#### [Materials provided]
☆ ☆ ☆ ☆ ☆ ☆ ☆

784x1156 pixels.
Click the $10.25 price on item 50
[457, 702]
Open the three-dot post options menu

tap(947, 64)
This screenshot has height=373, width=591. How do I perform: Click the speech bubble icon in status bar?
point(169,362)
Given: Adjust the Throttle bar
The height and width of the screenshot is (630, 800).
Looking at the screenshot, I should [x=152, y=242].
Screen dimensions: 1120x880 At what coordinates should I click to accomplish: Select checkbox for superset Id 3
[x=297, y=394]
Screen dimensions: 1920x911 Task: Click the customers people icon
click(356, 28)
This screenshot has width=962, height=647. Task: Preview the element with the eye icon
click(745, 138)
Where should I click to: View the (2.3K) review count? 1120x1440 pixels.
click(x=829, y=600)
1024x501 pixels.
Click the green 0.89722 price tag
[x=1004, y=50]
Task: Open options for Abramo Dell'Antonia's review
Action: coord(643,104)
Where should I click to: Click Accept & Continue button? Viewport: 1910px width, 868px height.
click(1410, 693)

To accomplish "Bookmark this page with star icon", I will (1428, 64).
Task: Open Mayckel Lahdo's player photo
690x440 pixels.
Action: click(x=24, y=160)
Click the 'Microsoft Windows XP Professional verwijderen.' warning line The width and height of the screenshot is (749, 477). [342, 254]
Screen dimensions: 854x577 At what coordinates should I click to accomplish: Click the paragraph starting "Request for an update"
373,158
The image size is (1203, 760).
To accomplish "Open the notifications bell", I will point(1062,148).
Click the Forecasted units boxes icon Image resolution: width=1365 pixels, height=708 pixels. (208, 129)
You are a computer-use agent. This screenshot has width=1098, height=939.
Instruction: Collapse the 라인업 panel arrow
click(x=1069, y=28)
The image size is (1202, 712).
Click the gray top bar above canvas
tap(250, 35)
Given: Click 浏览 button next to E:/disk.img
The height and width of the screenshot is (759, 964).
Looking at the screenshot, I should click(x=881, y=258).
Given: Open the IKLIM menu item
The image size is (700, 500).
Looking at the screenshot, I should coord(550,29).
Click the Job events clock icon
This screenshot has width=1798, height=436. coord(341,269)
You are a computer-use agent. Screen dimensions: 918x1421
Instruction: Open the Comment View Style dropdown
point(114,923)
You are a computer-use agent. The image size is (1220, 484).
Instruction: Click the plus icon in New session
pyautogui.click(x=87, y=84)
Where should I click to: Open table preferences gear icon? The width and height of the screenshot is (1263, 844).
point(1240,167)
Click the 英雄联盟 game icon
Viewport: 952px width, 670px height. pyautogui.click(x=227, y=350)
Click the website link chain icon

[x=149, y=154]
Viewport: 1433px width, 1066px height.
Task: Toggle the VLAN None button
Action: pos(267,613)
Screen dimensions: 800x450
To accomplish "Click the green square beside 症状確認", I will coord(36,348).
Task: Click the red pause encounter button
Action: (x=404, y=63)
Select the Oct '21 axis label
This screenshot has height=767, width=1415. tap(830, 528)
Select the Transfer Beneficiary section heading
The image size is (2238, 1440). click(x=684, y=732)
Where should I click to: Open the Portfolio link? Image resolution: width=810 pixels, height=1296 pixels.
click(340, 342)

☆ ☆ ☆ ☆ ☆ ☆ ☆

#### [Exercise]
Wherever the string "agent" shows up in a line of the records, count that line once. Report the total alone.

#### [Solution]
3